| Your objective |
Write each of the records out again exactly.

Records for the exercise below:

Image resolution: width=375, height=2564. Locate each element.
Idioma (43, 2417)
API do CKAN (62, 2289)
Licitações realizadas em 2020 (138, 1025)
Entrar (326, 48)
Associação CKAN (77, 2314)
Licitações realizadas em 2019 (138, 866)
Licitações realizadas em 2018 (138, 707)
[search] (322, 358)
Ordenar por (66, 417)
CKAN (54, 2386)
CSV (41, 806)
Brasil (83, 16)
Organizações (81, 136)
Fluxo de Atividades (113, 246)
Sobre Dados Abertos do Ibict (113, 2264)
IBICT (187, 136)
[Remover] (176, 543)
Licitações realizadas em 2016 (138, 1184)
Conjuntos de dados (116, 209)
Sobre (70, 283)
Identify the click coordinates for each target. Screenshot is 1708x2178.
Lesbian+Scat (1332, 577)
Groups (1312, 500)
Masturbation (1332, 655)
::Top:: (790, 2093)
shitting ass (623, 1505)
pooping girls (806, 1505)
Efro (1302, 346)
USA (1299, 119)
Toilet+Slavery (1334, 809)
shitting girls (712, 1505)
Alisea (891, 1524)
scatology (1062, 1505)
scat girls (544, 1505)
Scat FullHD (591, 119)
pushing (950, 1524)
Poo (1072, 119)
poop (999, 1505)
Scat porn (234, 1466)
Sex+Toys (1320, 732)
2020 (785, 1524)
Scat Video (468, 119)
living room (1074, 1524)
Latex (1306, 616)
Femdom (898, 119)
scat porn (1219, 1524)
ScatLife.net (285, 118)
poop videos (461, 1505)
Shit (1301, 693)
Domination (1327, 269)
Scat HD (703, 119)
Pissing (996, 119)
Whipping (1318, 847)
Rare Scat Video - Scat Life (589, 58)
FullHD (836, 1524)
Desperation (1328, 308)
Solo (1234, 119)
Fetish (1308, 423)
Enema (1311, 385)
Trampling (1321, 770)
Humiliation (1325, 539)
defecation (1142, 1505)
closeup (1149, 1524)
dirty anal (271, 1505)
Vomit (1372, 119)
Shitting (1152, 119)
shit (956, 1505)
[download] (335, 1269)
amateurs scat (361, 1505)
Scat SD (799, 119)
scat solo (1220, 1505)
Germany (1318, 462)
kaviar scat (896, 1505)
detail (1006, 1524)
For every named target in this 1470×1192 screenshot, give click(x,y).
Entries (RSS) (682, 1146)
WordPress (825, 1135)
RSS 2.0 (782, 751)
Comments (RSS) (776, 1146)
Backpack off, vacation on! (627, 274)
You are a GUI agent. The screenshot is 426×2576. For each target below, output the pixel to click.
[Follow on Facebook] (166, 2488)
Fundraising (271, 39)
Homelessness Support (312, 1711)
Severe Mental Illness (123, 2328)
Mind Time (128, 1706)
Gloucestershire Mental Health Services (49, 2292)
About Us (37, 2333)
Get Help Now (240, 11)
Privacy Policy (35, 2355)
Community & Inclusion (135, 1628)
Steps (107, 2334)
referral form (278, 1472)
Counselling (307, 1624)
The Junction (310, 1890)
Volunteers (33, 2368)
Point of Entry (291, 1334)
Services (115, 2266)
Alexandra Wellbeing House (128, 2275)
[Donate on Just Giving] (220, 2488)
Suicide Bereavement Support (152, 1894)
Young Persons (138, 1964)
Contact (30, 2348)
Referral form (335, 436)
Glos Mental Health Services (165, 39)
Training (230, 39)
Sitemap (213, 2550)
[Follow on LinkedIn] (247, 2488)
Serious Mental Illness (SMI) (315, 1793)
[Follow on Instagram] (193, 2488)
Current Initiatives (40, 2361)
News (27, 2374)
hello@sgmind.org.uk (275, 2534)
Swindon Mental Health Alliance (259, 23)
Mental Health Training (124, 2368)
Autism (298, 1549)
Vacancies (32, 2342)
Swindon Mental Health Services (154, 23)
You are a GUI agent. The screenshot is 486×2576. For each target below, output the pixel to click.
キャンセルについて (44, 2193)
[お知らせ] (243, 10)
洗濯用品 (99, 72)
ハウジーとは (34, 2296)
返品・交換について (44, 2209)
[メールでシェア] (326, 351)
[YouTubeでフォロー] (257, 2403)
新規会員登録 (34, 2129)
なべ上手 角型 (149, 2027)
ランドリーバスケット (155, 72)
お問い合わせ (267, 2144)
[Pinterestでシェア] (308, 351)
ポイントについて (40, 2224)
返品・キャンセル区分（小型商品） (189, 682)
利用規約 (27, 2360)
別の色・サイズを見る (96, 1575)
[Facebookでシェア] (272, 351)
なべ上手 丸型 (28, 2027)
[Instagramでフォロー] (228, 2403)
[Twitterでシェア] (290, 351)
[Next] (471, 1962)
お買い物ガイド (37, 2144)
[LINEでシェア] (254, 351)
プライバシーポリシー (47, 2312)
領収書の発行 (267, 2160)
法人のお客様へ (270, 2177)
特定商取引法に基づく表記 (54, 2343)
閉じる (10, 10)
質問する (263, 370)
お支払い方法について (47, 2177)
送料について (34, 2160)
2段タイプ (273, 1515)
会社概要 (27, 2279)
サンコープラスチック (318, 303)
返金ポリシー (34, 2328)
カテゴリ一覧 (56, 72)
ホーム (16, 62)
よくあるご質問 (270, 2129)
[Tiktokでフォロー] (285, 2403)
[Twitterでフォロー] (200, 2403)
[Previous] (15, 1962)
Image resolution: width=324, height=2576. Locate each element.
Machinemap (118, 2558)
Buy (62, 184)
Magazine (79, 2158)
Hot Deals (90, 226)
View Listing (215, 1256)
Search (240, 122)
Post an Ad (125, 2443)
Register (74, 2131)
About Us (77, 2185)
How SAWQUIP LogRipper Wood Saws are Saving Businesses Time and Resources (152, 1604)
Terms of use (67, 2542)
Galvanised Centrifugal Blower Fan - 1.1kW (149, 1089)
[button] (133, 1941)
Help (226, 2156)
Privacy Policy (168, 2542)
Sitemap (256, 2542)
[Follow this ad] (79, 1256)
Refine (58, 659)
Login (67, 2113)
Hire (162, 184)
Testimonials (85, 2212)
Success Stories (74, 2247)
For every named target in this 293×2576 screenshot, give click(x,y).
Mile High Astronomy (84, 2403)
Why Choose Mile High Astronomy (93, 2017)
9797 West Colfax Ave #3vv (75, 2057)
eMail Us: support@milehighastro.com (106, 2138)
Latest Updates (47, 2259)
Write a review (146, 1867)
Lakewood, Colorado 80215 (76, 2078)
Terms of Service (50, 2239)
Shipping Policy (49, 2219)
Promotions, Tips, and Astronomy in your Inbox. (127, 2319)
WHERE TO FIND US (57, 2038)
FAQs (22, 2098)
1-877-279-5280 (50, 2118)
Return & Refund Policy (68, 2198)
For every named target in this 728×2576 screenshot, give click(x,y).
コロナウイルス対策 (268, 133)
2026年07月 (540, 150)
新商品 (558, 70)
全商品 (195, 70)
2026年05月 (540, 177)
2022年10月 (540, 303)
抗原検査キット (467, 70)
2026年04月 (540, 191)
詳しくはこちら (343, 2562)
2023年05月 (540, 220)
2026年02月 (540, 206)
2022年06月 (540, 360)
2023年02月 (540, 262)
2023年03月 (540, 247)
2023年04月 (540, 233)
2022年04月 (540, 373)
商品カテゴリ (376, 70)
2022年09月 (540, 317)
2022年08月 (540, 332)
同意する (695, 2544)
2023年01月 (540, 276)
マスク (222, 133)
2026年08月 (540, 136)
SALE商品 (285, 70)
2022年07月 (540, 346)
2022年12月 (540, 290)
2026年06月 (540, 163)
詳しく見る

End of Records for the exercise.

| Solved exercise |
Image resolution: width=375, height=2564. Locate each element.
Idioma (43, 2417)
API do CKAN (62, 2289)
Licitações realizadas em 2020 (138, 1025)
Entrar (326, 48)
Associação CKAN (77, 2314)
Licitações realizadas em 2019 (138, 866)
Licitações realizadas em 2018 (138, 707)
[search] (322, 358)
Ordenar por (66, 417)
CKAN (54, 2386)
CSV (41, 806)
Brasil (83, 16)
Organizações (81, 136)
Fluxo de Atividades (113, 246)
Sobre Dados Abertos do Ibict (113, 2264)
IBICT (187, 136)
[Remover] (176, 543)
Licitações realizadas em 2016 (138, 1184)
Conjuntos de dados (116, 209)
Sobre (70, 283)
Identify the click coordinates for each target. Screenshot is 1708x2178.
Lesbian+Scat (1332, 577)
Groups (1312, 500)
Masturbation (1332, 655)
::Top:: (790, 2093)
shitting ass (623, 1505)
pooping girls (806, 1505)
Efro (1302, 346)
USA (1299, 119)
Toilet+Slavery (1334, 809)
shitting girls (712, 1505)
Alisea (891, 1524)
scatology (1062, 1505)
scat girls (544, 1505)
Scat FullHD (591, 119)
pushing (950, 1524)
Poo (1072, 119)
poop (999, 1505)
Scat porn (234, 1466)
Sex+Toys (1320, 732)
2020 (785, 1524)
Scat Video (468, 119)
living room (1074, 1524)
Latex (1306, 616)
Femdom (898, 119)
scat porn (1219, 1524)
ScatLife.net (285, 118)
poop videos (461, 1505)
Shit (1301, 693)
Domination (1327, 269)
Scat HD (703, 119)
Pissing (996, 119)
Whipping (1318, 847)
Rare Scat Video - Scat Life (589, 58)
FullHD (836, 1524)
Desperation (1328, 308)
Solo (1234, 119)
Fetish (1308, 423)
Enema (1311, 385)
Trampling (1321, 770)
Humiliation (1325, 539)
defecation (1142, 1505)
closeup (1149, 1524)
dirty anal (271, 1505)
Vomit (1372, 119)
Shitting (1152, 119)
shit (956, 1505)
[download] (335, 1269)
amateurs scat (361, 1505)
Scat SD (799, 119)
scat solo (1220, 1505)
Germany (1318, 462)
kaviar scat (896, 1505)
detail (1006, 1524)
For every named target in this 1470×1192 screenshot, give click(x,y).
Entries (RSS) (682, 1146)
WordPress (825, 1135)
RSS 2.0 (782, 751)
Comments (RSS) (776, 1146)
Backpack off, vacation on! (627, 274)
You are a GUI agent. The screenshot is 426×2576. For each target below, output the pixel to click.
[Follow on Facebook] (166, 2488)
Fundraising (271, 39)
Homelessness Support (312, 1711)
Severe Mental Illness (123, 2328)
Mind Time (128, 1706)
Gloucestershire Mental Health Services (49, 2292)
About Us (37, 2333)
Get Help Now (240, 11)
Privacy Policy (35, 2355)
Community & Inclusion (135, 1628)
Steps (107, 2334)
referral form (278, 1472)
Counselling (307, 1624)
The Junction (310, 1890)
Volunteers (33, 2368)
Point of Entry (291, 1334)
Services (115, 2266)
Alexandra Wellbeing House (128, 2275)
[Donate on Just Giving] (220, 2488)
Suicide Bereavement Support (152, 1894)
Young Persons (138, 1964)
Contact (30, 2348)
Referral form (335, 436)
Glos Mental Health Services (165, 39)
Training (230, 39)
Sitemap (213, 2550)
[Follow on LinkedIn] (247, 2488)
Serious Mental Illness (SMI) (315, 1793)
[Follow on Instagram] (193, 2488)
Current Initiatives (40, 2361)
News (27, 2374)
hello@sgmind.org.uk (275, 2534)
Swindon Mental Health Alliance (259, 23)
Mental Health Training (124, 2368)
Autism (298, 1549)
Vacancies (32, 2342)
Swindon Mental Health Services (154, 23)
You are a GUI agent. The screenshot is 486×2576. For each target below, output the pixel to click.
キャンセルについて (44, 2193)
[お知らせ] (243, 10)
洗濯用品 (99, 72)
ハウジーとは (34, 2296)
返品・交換について (44, 2209)
[メールでシェア] (326, 351)
[YouTubeでフォロー] (257, 2403)
新規会員登録 (34, 2129)
なべ上手 角型 (149, 2027)
ランドリーバスケット (155, 72)
お問い合わせ (267, 2144)
[Pinterestでシェア] (308, 351)
ポイントについて (40, 2224)
返品・キャンセル区分（小型商品） (189, 682)
利用規約 (27, 2360)
別の色・サイズを見る (96, 1575)
[Facebookでシェア] (272, 351)
なべ上手 丸型 (28, 2027)
[Instagramでフォロー] (228, 2403)
[Twitterでシェア] (290, 351)
[Next] (471, 1962)
お買い物ガイド (37, 2144)
[LINEでシェア] (254, 351)
プライバシーポリシー (47, 2312)
領収書の発行 (267, 2160)
法人のお客様へ (270, 2177)
特定商取引法に基づく表記 (54, 2343)
閉じる (10, 10)
質問する (263, 370)
お支払い方法について (47, 2177)
送料について (34, 2160)
2段タイプ (273, 1515)
会社概要 (27, 2279)
サンコープラスチック (318, 303)
返金ポリシー (34, 2328)
カテゴリ一覧 (56, 72)
ホーム (16, 62)
よくあるご質問 (270, 2129)
[Tiktokでフォロー] (285, 2403)
[Twitterでフォロー] (200, 2403)
[Previous] (15, 1962)
Image resolution: width=324, height=2576. Locate each element.
Machinemap (118, 2558)
Buy (62, 184)
Magazine (79, 2158)
Hot Deals (90, 226)
View Listing (215, 1256)
Search (240, 122)
Post an Ad (125, 2443)
Register (74, 2131)
About Us (77, 2185)
How SAWQUIP LogRipper Wood Saws are Saving Businesses Time and Resources (152, 1604)
Terms of use (67, 2542)
Galvanised Centrifugal Blower Fan - 1.1kW (149, 1089)
[button] (133, 1941)
Help (226, 2156)
Privacy Policy (168, 2542)
Sitemap (256, 2542)
[Follow this ad] (79, 1256)
Refine (58, 659)
Login (67, 2113)
Hire (162, 184)
Testimonials (85, 2212)
Success Stories (74, 2247)
For every named target in this 293×2576 screenshot, give click(x,y).
Mile High Astronomy (84, 2403)
Why Choose Mile High Astronomy (93, 2017)
9797 West Colfax Ave #3vv (75, 2057)
eMail Us: support@milehighastro.com (106, 2138)
Latest Updates (47, 2259)
Write a review (146, 1867)
Lakewood, Colorado 80215 (76, 2078)
Terms of Service (50, 2239)
Shipping Policy (49, 2219)
Promotions, Tips, and Astronomy in your Inbox. (127, 2319)
WHERE TO FIND US (57, 2038)
FAQs (22, 2098)
1-877-279-5280 (50, 2118)
Return & Refund Policy (68, 2198)
For every named target in this 728×2576 screenshot, give click(x,y).
コロナウイルス対策 (268, 133)
2026年07月 (540, 150)
新商品 (558, 70)
全商品 (195, 70)
2026年05月 (540, 177)
2022年10月 (540, 303)
抗原検査キット (467, 70)
2026年04月 (540, 191)
詳しくはこちら (343, 2562)
2023年05月 (540, 220)
2026年02月 (540, 206)
2022年06月 (540, 360)
2023年02月 (540, 262)
2023年03月 (540, 247)
2023年04月 (540, 233)
2022年04月 (540, 373)
商品カテゴリ (376, 70)
2022年09月 (540, 317)
2022年08月 (540, 332)
同意する (695, 2544)
2023年01月 (540, 276)
マスク (222, 133)
2026年08月 (540, 136)
SALE商品 (285, 70)
2022年07月 (540, 346)
2022年12月 (540, 290)
2026年06月 (540, 163)
詳しく見る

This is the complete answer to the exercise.